Peu de sites offrent une image aussi énigmatique que Palmyre, alimentée par la rareté des sources historiques, les légendes qui entourent ses origines (n'aurait-elle pas été fondée, selon une croyance ancestrale - non confirmée par l'archéologie -, par le roi Salomon, fils de David ?) et, surtout, par son caractère inclassable dans les typologies traditionnelles. Gérard Degeorge rend compte de la fascination exercée par ces pierres, et retrace l'histoire chaotique d'une cité qui demeure, encore aujourd'hui, largement méconnue : comment, d'une petite communauté de tribus peu à peu sédentarisées dans cette oasis du désert de Syrie, Palmyre s'éleva, à la faveur de sa situation de carrefour stratégique, au rang de puissance commerciale de premier ordre, exerçant le monopole sur les routes caravanières entre l'Inde et l'Occident.
Choyé par l'Empire romain qui prisait cette richesse, jamais pourtant ce peuple aux origines mêlées ne se soumit totalement. Sous la conduite de la mythique reine Zénobie, " la plus noble des femmes de l'Orient et la plus belle ", impératrice autoproclamée qui régna sur toute l'Asie mineure, il se posa en rival d'Aurélien, empereur à Rome. Les ruines de cet empire, l'auteur, tel un déchiffreur d'énigmes, s'est patiemment attaché à les comprendre, à la lumière des découvertes archéologiques les plus récentes.
Il décrit comment l'architecture porte les traces de l'histoire mouvementée de la ville : à la bigarrure d'une population d'origines araméenne, arabe ou iranienne, mais qui subit profondément l'influence gréco-romaine, fait écho un art mélangé, inclassable. La superposition des styles dans le temple du dieu Bel, le contraste entre le faste de l'Agora, du théâtre et des bains de la ville aux prétentions impériales, et le mystérieux visage des statues funéraires, aux yeux grands ouverts...
Dans la préface, Paul Veyne nous transporte au coeur de l'étrangeté palmyrénienne. Il détaille les multiples composantes qui s'y amalgament : l'antique fonds tribal araméen, qui restera vivace jusqu'à la conquête islamique ; la présence nomadique des " Arabes " ; et en même temps la fierté de participer à la modernité grecque, le sentiment patriotique à l'égard de l'Empire : Odainath défendit Rome contre l'ennemi héréditaire d'Iran (260 après J-C), avant que Zénobie, loin de se révolter contre elle, n'échoue à s'en rendre maîtresse (274).

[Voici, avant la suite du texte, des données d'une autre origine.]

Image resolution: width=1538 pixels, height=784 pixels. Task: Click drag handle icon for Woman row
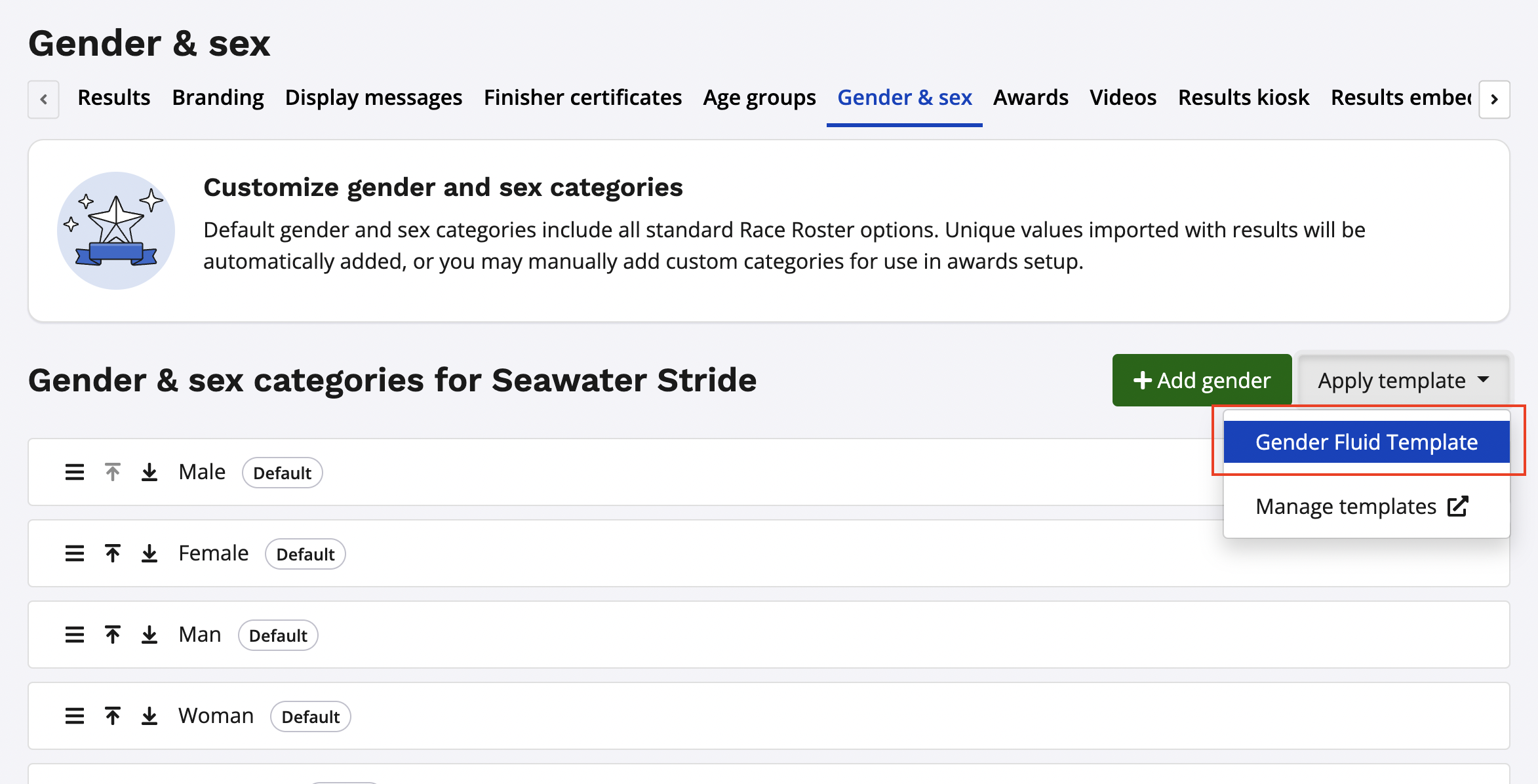coord(75,716)
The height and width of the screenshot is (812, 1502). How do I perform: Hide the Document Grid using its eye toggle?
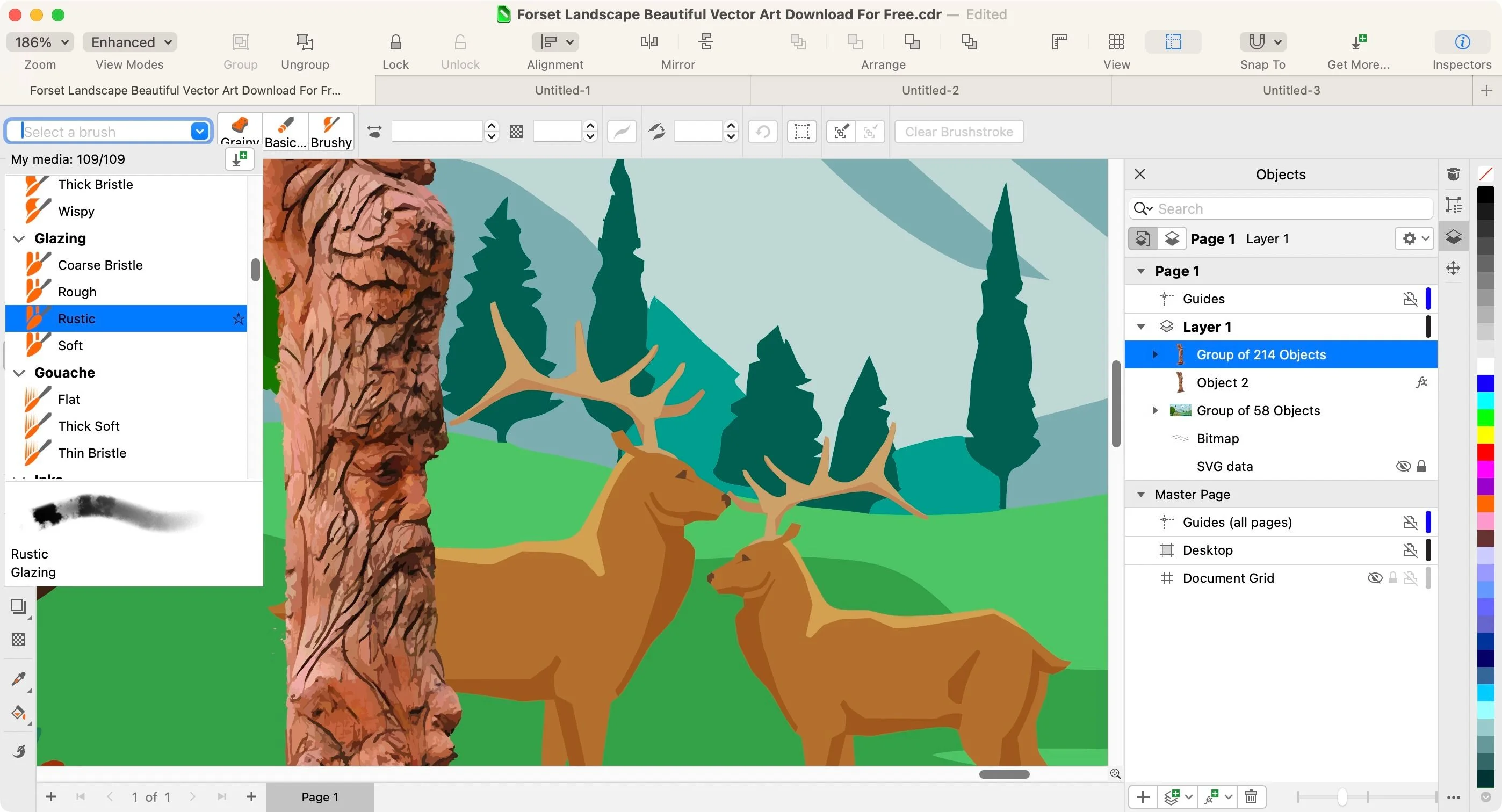pyautogui.click(x=1374, y=577)
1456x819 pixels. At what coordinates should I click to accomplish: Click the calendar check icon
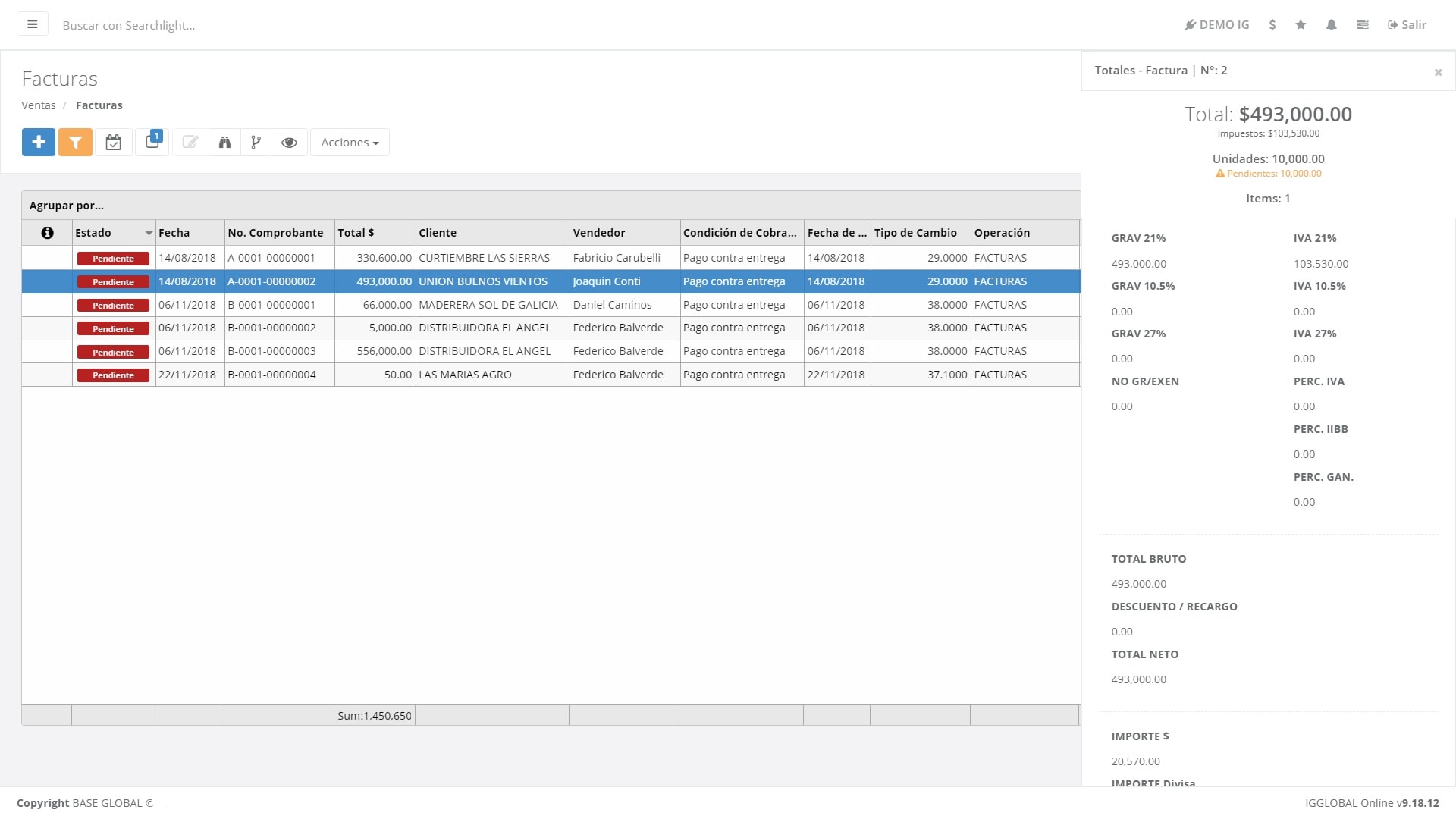113,143
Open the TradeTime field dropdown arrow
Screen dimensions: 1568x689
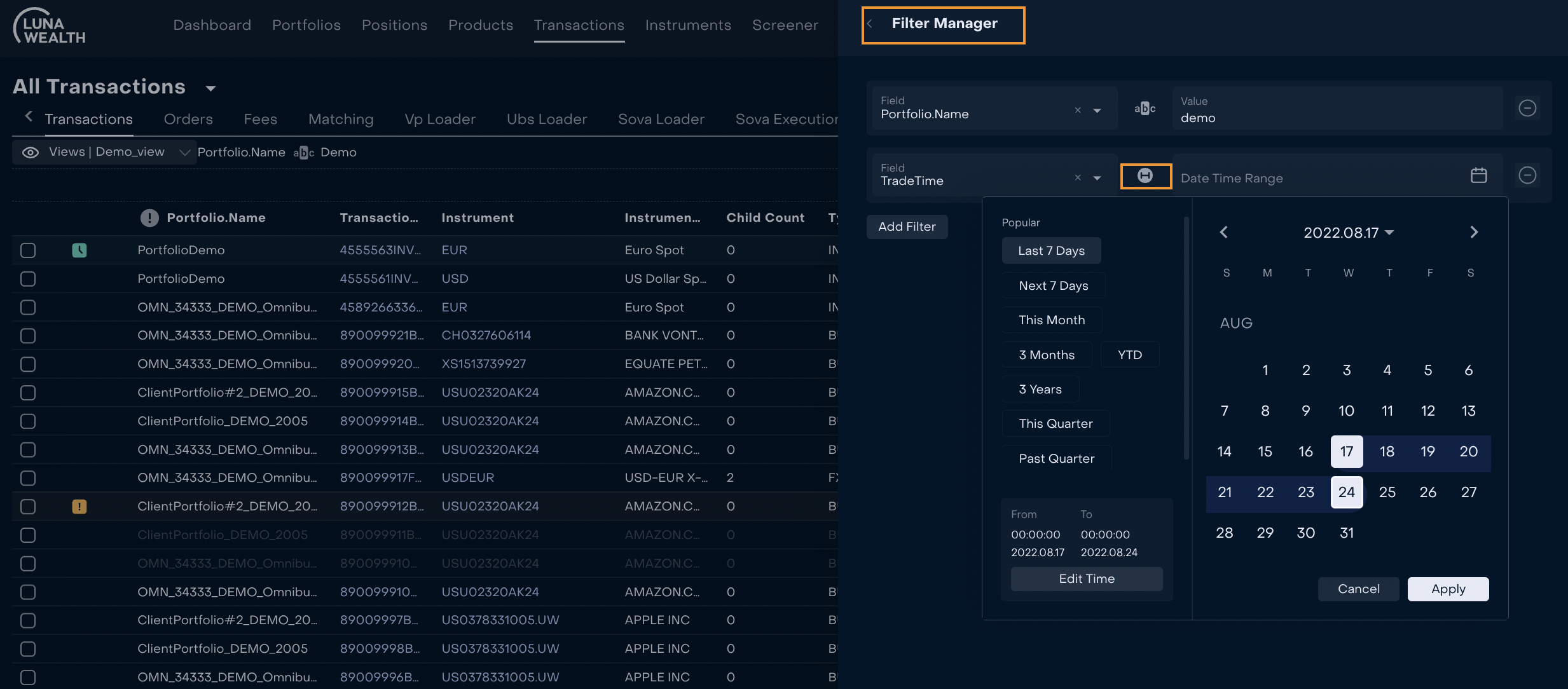click(x=1097, y=178)
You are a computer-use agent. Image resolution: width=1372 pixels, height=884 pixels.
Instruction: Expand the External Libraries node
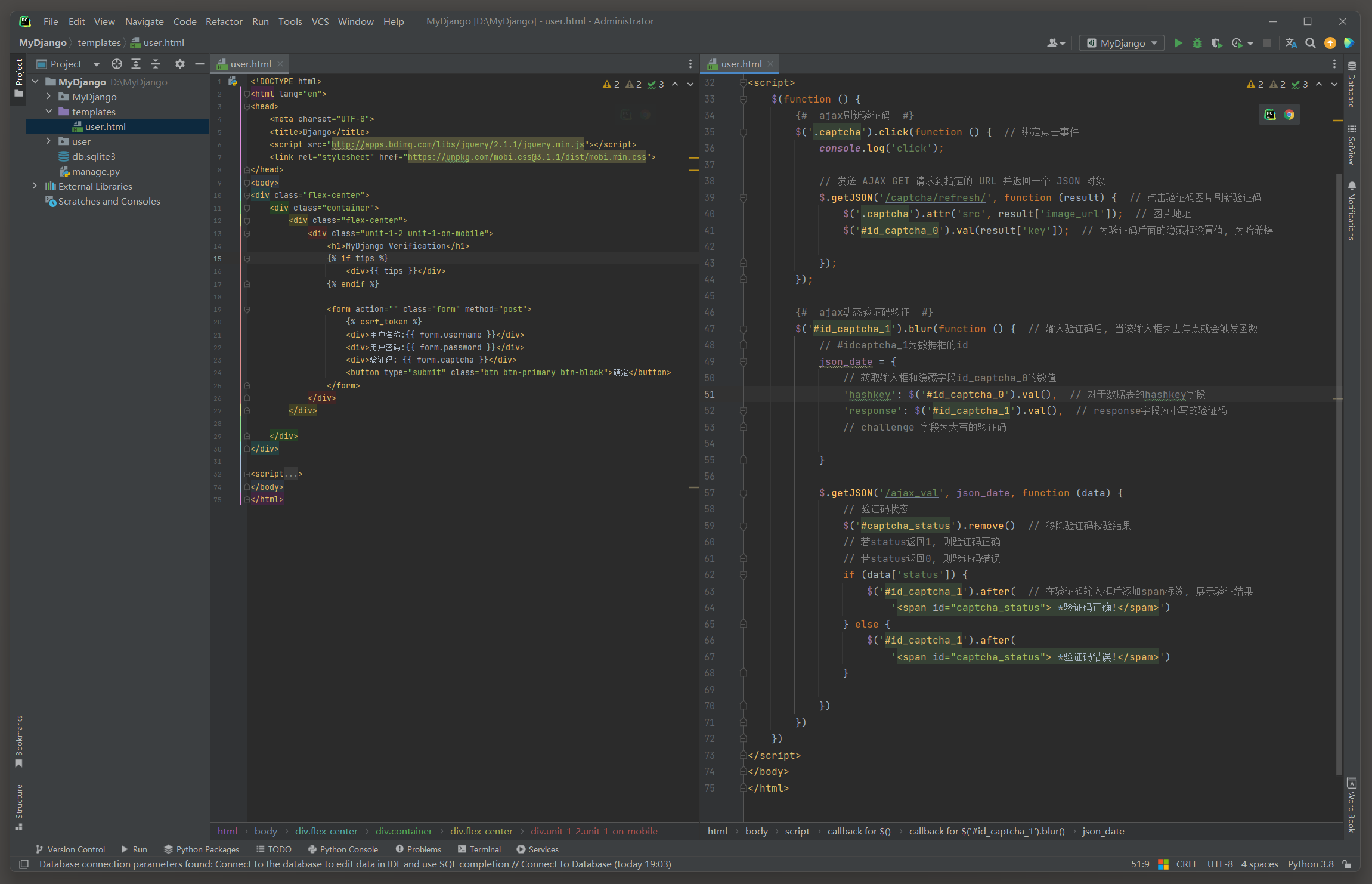35,186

Ainsi se dessine le " territoire de l'historien " : scruter les spécificités de l'époque et du lieu, en dégager la mentalité propre, et corriger avec toujours plus de finesse et de rigueur les assimilations hâtives des jugements anachroniques. Mais, en vertu même de ce décalage, éclairer d'une lumière autre les questions de notre temps - tradition et modernité, urbanité et ruralité, nation et empire, religion et tolérance...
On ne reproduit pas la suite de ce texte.